Bellary district of Madras State was divided on linguistic basis.
Areas with significant Kannada speaking populations (Harapanahalli, Hadagali, Kudligi, Hosapete, Sanduru and Siruguppa) were transferred to Mysore state, which would later become Karnataka state.
Areas of the district with significant Telugu speaking populations (Yemmiganuru, Aadavaani, Aaluru, Raayadurgam, D.Hirehaalu, Kanekallu, Bommanahaalu, Gummagatta) were merged into Anantapuram and Karnulu districts in what would later become Andhra Pradesh state.

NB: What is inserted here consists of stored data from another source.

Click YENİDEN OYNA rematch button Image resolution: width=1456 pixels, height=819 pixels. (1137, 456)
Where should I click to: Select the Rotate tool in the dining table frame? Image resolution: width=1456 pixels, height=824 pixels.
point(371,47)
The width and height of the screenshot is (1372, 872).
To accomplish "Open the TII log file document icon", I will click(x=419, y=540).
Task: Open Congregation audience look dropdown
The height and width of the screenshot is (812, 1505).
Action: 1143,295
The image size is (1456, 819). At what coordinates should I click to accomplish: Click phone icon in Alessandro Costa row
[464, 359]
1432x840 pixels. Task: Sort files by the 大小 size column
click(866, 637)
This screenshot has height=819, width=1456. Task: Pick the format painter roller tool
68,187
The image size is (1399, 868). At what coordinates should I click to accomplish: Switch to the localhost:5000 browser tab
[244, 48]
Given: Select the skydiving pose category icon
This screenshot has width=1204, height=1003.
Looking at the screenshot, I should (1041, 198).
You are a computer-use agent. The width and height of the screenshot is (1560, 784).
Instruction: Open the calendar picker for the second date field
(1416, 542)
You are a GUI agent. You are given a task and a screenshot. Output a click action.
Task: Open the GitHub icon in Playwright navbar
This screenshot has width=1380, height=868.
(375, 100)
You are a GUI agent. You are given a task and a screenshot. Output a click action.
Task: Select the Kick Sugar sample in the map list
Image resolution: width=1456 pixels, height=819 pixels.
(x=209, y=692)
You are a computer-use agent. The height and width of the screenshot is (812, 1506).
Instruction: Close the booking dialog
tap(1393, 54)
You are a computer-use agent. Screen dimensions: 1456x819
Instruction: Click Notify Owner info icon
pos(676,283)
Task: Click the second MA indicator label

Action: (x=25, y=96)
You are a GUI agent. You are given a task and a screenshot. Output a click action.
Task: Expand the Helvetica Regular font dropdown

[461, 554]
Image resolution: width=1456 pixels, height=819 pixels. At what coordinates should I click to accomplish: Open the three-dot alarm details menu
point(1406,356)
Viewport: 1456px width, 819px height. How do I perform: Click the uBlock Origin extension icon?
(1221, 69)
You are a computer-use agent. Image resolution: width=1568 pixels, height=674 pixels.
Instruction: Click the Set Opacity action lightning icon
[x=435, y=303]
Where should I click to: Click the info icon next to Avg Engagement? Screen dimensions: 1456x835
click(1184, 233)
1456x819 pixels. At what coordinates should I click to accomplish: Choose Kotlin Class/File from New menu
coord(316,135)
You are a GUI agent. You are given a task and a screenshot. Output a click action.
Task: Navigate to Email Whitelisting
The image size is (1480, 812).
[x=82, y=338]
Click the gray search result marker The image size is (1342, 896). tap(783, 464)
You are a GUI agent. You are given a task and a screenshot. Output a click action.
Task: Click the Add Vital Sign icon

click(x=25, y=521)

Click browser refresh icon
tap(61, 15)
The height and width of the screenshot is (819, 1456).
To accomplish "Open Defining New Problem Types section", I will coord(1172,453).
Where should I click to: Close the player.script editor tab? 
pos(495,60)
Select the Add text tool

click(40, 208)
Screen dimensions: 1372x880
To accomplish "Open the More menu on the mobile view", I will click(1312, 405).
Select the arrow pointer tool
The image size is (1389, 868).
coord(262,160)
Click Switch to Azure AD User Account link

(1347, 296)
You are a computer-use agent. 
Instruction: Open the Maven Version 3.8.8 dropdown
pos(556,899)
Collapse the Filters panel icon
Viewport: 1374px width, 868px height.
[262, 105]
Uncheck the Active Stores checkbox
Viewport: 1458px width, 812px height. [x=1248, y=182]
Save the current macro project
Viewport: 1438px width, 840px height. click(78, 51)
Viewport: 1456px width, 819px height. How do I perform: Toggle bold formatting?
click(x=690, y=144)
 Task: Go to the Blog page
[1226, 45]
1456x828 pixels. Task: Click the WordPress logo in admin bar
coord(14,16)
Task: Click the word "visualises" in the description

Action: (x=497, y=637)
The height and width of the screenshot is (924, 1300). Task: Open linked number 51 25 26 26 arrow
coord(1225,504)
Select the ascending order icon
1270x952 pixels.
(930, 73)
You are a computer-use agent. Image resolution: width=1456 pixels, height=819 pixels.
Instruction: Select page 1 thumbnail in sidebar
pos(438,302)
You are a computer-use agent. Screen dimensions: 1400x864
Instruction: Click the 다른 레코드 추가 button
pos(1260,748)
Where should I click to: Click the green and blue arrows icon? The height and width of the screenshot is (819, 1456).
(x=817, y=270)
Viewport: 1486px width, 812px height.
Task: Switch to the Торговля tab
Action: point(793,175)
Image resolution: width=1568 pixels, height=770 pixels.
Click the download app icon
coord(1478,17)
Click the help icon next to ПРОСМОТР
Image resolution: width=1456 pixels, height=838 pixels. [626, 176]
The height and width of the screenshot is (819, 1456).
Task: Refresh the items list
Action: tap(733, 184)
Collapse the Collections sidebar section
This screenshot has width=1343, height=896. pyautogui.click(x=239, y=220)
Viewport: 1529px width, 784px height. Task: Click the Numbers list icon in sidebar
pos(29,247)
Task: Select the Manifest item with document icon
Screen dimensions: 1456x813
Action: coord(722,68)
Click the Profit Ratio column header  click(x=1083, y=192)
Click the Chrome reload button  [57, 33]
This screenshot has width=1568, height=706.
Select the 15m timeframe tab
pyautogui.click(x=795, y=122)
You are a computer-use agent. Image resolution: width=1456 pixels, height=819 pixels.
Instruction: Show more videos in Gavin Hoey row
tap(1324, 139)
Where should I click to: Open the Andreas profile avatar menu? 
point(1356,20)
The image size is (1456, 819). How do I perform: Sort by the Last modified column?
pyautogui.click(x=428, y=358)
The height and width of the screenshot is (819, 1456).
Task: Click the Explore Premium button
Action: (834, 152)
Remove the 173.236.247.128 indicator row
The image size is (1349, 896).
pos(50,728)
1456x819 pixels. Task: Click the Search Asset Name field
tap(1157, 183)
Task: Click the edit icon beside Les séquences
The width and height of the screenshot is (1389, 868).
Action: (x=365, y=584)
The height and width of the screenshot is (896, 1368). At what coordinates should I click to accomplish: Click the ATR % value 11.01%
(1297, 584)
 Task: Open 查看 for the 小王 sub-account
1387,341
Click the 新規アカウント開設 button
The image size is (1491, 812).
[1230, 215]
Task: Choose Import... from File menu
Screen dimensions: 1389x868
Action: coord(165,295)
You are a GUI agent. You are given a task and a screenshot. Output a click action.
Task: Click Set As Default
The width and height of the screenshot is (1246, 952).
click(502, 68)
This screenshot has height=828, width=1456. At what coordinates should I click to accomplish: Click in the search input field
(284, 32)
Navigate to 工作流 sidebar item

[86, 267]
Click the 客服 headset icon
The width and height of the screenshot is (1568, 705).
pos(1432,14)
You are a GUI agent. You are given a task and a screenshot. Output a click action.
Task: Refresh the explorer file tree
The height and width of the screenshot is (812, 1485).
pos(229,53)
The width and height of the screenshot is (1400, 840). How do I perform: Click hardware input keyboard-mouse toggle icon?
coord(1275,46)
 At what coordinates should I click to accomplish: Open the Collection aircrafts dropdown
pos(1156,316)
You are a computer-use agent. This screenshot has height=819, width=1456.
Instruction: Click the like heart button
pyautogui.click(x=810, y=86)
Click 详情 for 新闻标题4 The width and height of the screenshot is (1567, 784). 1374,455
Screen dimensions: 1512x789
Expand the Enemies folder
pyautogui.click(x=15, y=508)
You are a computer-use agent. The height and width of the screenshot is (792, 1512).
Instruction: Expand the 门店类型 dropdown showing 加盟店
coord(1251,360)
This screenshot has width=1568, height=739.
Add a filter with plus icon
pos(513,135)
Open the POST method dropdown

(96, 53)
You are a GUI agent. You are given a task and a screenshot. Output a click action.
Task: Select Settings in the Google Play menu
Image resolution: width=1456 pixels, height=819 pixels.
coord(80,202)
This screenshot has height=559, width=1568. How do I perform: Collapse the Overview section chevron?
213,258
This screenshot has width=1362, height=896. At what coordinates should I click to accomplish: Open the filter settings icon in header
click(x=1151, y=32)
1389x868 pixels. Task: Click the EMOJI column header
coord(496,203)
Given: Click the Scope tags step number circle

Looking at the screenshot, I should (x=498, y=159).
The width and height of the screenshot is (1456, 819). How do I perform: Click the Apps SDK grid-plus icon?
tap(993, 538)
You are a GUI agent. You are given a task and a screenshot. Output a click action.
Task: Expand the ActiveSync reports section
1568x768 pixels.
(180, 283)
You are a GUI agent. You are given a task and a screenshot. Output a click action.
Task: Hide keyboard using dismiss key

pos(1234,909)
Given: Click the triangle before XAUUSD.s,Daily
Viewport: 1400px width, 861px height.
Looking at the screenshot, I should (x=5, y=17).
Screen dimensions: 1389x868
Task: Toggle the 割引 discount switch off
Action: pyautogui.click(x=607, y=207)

Bellary city had a majority of Telugu speaking population with highest minority of Kannada speakers, But it was included into Mysore state after a protracted debate and controversy.

- 1997 AD
With the re-organisation of the districts in Karnataka, Harapanahalli taluk was transferred to Davanagere district, reducing the number of talukas in the district to seven.

- 2004 AD
 Bellary City Municipal Council was upgraded to a City Corporation.
- 2018 AD
Harapanahalli taluk was again transferred back to Bellary District
- 2021 AD
Vijayanagar District was separated from Bellary District in 2021 at present Bellary District consists of only five taluks Kampli, Sandur, Siruguppa, Kurugodu and Bellary.